Its easy. just imagine in which function of x would you substitute x-2 to get x^2-4x+7
here you need to square the x in x-2 because it is x squared in f(x)
So you square the bracket (x-2) ie: (x-2)(x-2)
You get x^2-4x+4
Now to get f(x) just add 3 to the equation!

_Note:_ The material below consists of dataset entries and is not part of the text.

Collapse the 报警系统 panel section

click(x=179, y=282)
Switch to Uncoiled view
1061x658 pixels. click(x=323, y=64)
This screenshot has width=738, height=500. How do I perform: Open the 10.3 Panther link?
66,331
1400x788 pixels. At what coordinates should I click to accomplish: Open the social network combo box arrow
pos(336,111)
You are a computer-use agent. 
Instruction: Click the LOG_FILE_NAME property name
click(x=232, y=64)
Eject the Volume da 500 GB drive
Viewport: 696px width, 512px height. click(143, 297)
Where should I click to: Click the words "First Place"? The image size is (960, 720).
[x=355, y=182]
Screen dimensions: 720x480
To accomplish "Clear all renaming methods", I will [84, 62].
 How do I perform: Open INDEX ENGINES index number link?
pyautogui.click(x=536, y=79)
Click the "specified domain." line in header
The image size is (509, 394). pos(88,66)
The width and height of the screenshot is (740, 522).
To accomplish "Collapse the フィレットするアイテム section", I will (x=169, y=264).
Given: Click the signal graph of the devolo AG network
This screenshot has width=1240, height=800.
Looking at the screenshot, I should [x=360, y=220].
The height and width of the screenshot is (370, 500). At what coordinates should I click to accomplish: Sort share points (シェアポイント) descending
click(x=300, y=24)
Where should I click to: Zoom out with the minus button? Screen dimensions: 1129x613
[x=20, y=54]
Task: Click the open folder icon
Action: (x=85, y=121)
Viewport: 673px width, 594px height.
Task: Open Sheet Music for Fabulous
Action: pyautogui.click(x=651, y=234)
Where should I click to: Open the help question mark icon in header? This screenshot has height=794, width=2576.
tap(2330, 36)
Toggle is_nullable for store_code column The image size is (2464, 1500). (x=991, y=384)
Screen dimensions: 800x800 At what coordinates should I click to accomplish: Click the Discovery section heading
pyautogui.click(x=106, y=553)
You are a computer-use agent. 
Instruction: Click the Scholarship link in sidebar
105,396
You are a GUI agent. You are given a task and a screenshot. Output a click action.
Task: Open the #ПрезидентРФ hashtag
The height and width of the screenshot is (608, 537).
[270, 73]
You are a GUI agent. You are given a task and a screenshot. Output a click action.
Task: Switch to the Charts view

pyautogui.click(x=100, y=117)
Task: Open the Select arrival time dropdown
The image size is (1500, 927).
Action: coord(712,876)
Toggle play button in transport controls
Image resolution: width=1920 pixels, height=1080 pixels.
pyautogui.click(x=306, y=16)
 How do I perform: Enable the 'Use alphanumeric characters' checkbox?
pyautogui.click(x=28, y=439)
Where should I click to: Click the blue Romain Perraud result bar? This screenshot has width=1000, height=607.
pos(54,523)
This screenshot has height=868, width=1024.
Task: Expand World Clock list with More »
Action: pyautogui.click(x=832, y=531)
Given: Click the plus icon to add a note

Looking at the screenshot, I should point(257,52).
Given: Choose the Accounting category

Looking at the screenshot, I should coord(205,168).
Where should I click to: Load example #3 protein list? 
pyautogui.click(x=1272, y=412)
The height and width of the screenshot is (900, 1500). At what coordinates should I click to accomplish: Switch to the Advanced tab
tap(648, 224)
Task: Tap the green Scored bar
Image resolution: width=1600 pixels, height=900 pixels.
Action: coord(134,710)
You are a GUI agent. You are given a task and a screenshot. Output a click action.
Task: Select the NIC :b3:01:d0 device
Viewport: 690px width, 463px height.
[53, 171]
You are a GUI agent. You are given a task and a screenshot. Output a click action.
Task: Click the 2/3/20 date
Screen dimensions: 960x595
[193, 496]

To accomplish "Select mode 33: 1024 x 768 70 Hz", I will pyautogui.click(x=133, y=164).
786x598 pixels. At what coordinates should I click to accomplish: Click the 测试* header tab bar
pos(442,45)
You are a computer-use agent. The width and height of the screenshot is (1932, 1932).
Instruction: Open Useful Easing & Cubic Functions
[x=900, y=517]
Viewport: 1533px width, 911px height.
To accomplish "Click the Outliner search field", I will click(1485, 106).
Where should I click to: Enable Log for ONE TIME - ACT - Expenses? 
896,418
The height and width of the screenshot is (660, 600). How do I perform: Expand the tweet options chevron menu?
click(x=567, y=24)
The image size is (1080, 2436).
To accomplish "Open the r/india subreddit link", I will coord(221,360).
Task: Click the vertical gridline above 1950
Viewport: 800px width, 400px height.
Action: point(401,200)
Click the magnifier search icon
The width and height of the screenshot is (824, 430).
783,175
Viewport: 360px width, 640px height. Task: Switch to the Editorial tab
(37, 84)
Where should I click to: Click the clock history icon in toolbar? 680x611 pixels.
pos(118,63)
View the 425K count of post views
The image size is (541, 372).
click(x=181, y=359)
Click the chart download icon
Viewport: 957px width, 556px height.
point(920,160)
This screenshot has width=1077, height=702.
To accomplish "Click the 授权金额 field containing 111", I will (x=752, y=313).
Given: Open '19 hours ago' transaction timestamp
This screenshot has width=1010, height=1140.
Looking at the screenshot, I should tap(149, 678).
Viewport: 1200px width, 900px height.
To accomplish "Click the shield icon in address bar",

I don't get it? ._________.

Since g(x)= x-2 , and f=hg..

if h(x)= x²+3 , won't f=(x²+3)(x-2) ?

And that gives something completely different D:

 

[Magenta]

You should remember that |r| < 1 for a convergant sequence
In this question r = 1/3 tan^2 θ
therefore, 1/3 tan^2 θ < 1
tan^2 θ < 3
tan θ < [sqrt]3
θ < π/3

Well for part one you only have to assume that the common ratio r is greater that 0 and less than 1. That goes for a convergent progression.
so your r is= 1/3tan^2(theta)
0<1/3tan^2(theta)<1u'd get the answer.
for (ii) Sum to infinity= a/(1-r)
-> 1/[1-1/3tan^2(pi/6)]

Thank you both so much! For a divergent sequence, r > 1?

 

[daredevil]

If f(x)=x²-4x+7 for x>2 and g(x)= x-2 for x>2

The function h is such that f=hg and the domain of h is x>0
Q. Obtain an expression for h(x) .


well u know how we to the fg(x) we take the f function and put the g function in the place of x of the f funtion and solve it??
here it is kinda the same deal... the difference is that they have given u another letter to confuse u
if f=hg then f-1(g)=h
now find f^-1 and substitute the g function there in place of x and solve it
what u get for the answer as an expression is h
if u stil don't get it think over it a lott!!! and then take a break and come here again at least some of us will still be here in the wee hours too we're that paranoid

 

[asd]

Thank you both so much! For a divergent sequence, r > 1?

Yes.

 

[asd]

Thank you both so much! For a divergent sequence, r > 1?

Actually its |r|>= 1

 

[A star]

If f(x)=x²-4x+7 for x>2 and g(x)= x-2 for x>2

The function h is such that f=hg and the domain of h is x>0
Q. Obtain an expression for h(x) .


well u know how we to the fg(x) we take the f function and put the g function in the place of x of the f funtion and solve it??
here it is kinda the same deal... the difference is that they have given u another letter to confuse u
if f=hg then f-1(g)=h
now find f^-1 and substitute the g function there in place of x and solve it
what u get for the answer as an expression is h
if u stil don't get it think over it a lott!!! and then take a break and come here again at least some of us will still be here in the wee hours too we're that paranoid

wrong its fg-1 not f-1g

 

[gary221]

Rutzaba... sorry 4 disturbing... ... bt i need help!!!
http://papers.xtremepapers.com/CIE/Cambridge International A and AS Level/Mathematics (9709)/9709_s07_ms_3.pdf
http://papers.xtremepapers.com/CIE/Cambridge International A and AS Level/Mathematics (9709)/9709_s07_qp_3.pdf

ques 1... pls!!
thnx!!

guys pls!

 

[A star]

Actually its |r|>= 1

it doesnt matter about the modulous in p1 it does in p2 and p3

 

[asd]

it doesnt matter about the modulous in p1 it does in p2 and p3

Well, if you learn the right thing from the beginning, wouldnt it be more appropriate?